Real tears, streaming down my face a la Tammy Faye Baker with less mascara. (But not by much.)
I was sniffling. There may have been a few hiccups.
I. Was. Mortified. Then I made my next mistake: I acknowledged how cray-cray I was acting.
“Oh my God. I am so sorry. I am such a jackass,” I cried.
“It’s okay! You’re okay!” She assured me.
“No! This is so awkward for you. I’m so sorry.”
“You are alright!! Don’t worry about it.”
She hugged me and patted my back.
She had to HUG ME and PAT MY BACK.
The girls sitting in front of me tried not to make eye contact as they filed out. I couldn’t blame them.
I finally sort of got myself together and went to find my friend, Jodi and told her what I did.
The rest of the day went fine and during cocktail hour I even made myself approach her again to prove to her (and myself) that I was capable of talking without snot bubbles.

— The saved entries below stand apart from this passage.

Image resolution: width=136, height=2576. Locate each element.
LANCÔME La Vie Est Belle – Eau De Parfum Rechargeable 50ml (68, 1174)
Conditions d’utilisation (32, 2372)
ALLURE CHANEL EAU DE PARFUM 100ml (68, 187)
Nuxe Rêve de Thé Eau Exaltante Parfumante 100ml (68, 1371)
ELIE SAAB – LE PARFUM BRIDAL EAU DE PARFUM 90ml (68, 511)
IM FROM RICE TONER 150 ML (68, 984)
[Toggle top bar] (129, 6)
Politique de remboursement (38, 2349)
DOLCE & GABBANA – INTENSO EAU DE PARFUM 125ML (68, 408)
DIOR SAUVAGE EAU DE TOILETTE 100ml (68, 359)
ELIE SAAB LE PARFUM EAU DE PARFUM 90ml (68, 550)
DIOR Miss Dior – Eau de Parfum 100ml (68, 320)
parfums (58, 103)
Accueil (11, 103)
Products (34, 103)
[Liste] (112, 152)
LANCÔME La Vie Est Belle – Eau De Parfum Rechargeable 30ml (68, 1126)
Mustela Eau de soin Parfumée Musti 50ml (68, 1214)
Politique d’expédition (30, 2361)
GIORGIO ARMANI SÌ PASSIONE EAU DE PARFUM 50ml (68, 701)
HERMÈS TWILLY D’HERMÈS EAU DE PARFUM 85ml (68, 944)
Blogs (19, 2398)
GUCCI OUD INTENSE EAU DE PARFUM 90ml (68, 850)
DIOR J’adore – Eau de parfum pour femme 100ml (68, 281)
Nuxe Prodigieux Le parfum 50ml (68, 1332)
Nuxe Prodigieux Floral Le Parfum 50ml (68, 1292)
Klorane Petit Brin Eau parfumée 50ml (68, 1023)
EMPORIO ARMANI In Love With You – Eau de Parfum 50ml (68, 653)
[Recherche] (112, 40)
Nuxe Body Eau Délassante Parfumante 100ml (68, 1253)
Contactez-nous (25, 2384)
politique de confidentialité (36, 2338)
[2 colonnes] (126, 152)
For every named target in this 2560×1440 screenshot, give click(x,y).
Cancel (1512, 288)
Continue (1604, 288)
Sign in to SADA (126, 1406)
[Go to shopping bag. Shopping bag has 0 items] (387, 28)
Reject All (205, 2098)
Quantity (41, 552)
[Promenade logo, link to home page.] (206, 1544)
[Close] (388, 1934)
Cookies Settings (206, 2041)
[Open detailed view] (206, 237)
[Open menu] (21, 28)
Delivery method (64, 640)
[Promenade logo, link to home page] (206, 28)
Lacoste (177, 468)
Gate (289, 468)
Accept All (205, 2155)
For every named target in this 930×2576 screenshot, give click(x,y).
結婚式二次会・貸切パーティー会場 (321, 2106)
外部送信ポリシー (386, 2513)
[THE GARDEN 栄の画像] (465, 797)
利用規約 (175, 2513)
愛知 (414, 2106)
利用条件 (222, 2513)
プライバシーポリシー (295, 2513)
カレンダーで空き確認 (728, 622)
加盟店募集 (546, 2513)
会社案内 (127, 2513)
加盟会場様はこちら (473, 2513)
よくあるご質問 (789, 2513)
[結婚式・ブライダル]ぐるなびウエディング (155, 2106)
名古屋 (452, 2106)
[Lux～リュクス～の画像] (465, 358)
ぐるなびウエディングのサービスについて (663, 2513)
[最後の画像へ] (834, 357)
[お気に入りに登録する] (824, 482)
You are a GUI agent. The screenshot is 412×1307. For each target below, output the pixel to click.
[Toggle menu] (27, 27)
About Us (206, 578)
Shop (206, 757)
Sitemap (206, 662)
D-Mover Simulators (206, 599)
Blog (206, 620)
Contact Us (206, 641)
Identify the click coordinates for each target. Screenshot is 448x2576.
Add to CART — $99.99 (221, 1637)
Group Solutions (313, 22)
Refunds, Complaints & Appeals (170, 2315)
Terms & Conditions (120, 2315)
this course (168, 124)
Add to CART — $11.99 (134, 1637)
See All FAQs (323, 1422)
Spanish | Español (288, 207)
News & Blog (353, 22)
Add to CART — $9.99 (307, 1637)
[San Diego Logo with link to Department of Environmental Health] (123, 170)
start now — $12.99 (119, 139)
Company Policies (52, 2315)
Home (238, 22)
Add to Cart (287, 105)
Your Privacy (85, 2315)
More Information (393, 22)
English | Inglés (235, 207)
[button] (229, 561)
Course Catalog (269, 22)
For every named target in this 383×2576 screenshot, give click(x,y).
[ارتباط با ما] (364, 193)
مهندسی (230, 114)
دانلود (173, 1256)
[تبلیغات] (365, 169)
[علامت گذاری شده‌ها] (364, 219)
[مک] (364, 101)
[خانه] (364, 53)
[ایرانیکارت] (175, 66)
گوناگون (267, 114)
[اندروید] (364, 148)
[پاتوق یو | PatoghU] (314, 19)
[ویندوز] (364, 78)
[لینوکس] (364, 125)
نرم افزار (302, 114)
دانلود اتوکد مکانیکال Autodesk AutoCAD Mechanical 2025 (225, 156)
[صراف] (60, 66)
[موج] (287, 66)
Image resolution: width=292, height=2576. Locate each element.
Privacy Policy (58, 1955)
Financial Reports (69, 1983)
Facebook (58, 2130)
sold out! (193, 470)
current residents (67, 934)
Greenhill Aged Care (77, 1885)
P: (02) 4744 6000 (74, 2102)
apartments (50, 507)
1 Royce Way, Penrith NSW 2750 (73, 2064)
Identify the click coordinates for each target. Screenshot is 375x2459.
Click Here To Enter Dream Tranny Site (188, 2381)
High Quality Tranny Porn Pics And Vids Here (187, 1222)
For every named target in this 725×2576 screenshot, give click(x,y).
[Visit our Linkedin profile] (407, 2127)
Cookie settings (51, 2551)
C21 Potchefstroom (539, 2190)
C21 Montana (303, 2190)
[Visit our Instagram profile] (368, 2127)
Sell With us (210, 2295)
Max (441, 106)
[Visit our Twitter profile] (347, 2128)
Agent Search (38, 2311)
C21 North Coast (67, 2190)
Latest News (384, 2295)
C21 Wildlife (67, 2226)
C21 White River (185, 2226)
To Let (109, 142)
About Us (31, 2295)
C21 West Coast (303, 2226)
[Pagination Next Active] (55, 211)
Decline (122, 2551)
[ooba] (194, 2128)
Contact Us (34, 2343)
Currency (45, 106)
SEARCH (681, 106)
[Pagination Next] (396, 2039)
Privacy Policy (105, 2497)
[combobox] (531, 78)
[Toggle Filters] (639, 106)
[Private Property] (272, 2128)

The girls that sat in front of me in the workshop ended up at the table with me and Jodi at lunch and we invited our new friends, Kristin & Allie to dinner to meet another one of my cyber besties (WHAT UP HOLLY!?)
During dinner I was telling Holly what an idiot I was and Allie said, “Oh don’t feel bad! It was so endearing! We all know how you feel! I sent Kristin a text and said, ‘Hey, let’s invite the girl that was crying to lunch.'”
For. The. Love. Y’all.
I am “The Girl That Was Crying.” WAAAAH!
Good news: I bet none of them ever forget me.
Bad news: I’m not sure that’s a good thing.
Please go by Joshilyn Jackson’s books, as she may need the money to pay for therapy after being ambushed by an overly emotional socially awkward mother who doesn’t get out much.